**RECORDS PROVIDED**
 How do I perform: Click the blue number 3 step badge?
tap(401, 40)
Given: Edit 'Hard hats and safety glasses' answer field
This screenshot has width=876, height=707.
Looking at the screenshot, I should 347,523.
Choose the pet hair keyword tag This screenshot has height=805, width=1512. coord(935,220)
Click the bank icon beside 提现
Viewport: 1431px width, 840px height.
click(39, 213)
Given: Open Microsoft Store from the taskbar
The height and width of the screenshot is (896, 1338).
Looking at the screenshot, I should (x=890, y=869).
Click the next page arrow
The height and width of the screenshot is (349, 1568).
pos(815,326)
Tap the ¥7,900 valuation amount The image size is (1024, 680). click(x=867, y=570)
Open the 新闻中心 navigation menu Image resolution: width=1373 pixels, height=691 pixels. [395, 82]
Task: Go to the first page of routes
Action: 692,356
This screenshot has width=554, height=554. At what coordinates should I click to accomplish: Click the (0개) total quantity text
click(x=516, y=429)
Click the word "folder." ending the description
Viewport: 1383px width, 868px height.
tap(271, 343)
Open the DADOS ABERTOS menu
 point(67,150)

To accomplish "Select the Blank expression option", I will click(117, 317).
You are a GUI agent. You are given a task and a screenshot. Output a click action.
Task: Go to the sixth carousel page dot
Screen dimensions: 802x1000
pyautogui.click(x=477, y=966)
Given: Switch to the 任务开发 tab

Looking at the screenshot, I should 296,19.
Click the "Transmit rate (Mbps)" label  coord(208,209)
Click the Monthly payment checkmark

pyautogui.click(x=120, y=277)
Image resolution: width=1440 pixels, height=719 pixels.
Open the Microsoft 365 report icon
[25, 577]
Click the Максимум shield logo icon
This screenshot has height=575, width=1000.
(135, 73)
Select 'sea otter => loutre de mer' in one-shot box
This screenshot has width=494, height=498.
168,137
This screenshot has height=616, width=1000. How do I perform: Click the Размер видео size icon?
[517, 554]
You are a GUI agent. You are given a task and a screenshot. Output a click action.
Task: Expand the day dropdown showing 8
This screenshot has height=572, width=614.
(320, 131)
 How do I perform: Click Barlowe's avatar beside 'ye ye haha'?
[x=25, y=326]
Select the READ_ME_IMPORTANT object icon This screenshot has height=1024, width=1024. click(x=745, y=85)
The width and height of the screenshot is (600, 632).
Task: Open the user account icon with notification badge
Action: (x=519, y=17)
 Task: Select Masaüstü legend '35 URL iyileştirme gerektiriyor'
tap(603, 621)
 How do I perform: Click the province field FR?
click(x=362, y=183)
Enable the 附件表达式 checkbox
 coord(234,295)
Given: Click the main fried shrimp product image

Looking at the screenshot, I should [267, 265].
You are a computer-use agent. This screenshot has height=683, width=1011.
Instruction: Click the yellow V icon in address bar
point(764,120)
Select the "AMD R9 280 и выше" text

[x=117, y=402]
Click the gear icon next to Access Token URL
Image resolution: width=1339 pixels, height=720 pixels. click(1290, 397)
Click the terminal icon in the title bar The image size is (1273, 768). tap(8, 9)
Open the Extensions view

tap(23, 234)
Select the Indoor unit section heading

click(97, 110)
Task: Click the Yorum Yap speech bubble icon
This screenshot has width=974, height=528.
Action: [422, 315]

**TASK DIRECTIONS**
Return all of the records above exactly as they appear, line for line.

**OUTPUT FOR THIS EXERCISE**
 How do I perform: Click the blue number 3 step badge?
tap(401, 40)
Given: Edit 'Hard hats and safety glasses' answer field
This screenshot has width=876, height=707.
Looking at the screenshot, I should 347,523.
Choose the pet hair keyword tag This screenshot has height=805, width=1512. coord(935,220)
Click the bank icon beside 提现
Viewport: 1431px width, 840px height.
click(39, 213)
Given: Open Microsoft Store from the taskbar
The height and width of the screenshot is (896, 1338).
Looking at the screenshot, I should (x=890, y=869).
Click the next page arrow
The height and width of the screenshot is (349, 1568).
pos(815,326)
Tap the ¥7,900 valuation amount The image size is (1024, 680). click(x=867, y=570)
Open the 新闻中心 navigation menu Image resolution: width=1373 pixels, height=691 pixels. [395, 82]
Task: Go to the first page of routes
Action: 692,356
This screenshot has width=554, height=554. At what coordinates should I click to accomplish: Click the (0개) total quantity text
click(x=516, y=429)
Click the word "folder." ending the description
Viewport: 1383px width, 868px height.
tap(271, 343)
Open the DADOS ABERTOS menu
 point(67,150)

To accomplish "Select the Blank expression option", I will click(117, 317).
You are a GUI agent. You are given a task and a screenshot. Output a click action.
Task: Go to the sixth carousel page dot
Screen dimensions: 802x1000
pyautogui.click(x=477, y=966)
Given: Switch to the 任务开发 tab

Looking at the screenshot, I should 296,19.
Click the "Transmit rate (Mbps)" label  coord(208,209)
Click the Monthly payment checkmark

pyautogui.click(x=120, y=277)
Image resolution: width=1440 pixels, height=719 pixels.
Open the Microsoft 365 report icon
[25, 577]
Click the Максимум shield logo icon
This screenshot has height=575, width=1000.
(135, 73)
Select 'sea otter => loutre de mer' in one-shot box
This screenshot has width=494, height=498.
168,137
This screenshot has height=616, width=1000. How do I perform: Click the Размер видео size icon?
[517, 554]
You are a GUI agent. You are given a task and a screenshot. Output a click action.
Task: Expand the day dropdown showing 8
This screenshot has height=572, width=614.
(320, 131)
 How do I perform: Click Barlowe's avatar beside 'ye ye haha'?
[x=25, y=326]
Select the READ_ME_IMPORTANT object icon This screenshot has height=1024, width=1024. click(x=745, y=85)
The width and height of the screenshot is (600, 632).
Task: Open the user account icon with notification badge
Action: (x=519, y=17)
 Task: Select Masaüstü legend '35 URL iyileştirme gerektiriyor'
tap(603, 621)
 How do I perform: Click the province field FR?
click(x=362, y=183)
Enable the 附件表达式 checkbox
 coord(234,295)
Given: Click the main fried shrimp product image

Looking at the screenshot, I should [267, 265].
You are a computer-use agent. This screenshot has height=683, width=1011.
Instruction: Click the yellow V icon in address bar
point(764,120)
Select the "AMD R9 280 и выше" text

[x=117, y=402]
Click the gear icon next to Access Token URL
Image resolution: width=1339 pixels, height=720 pixels. click(1290, 397)
Click the terminal icon in the title bar The image size is (1273, 768). tap(8, 9)
Open the Extensions view

tap(23, 234)
Select the Indoor unit section heading

click(97, 110)
Task: Click the Yorum Yap speech bubble icon
This screenshot has width=974, height=528.
Action: [422, 315]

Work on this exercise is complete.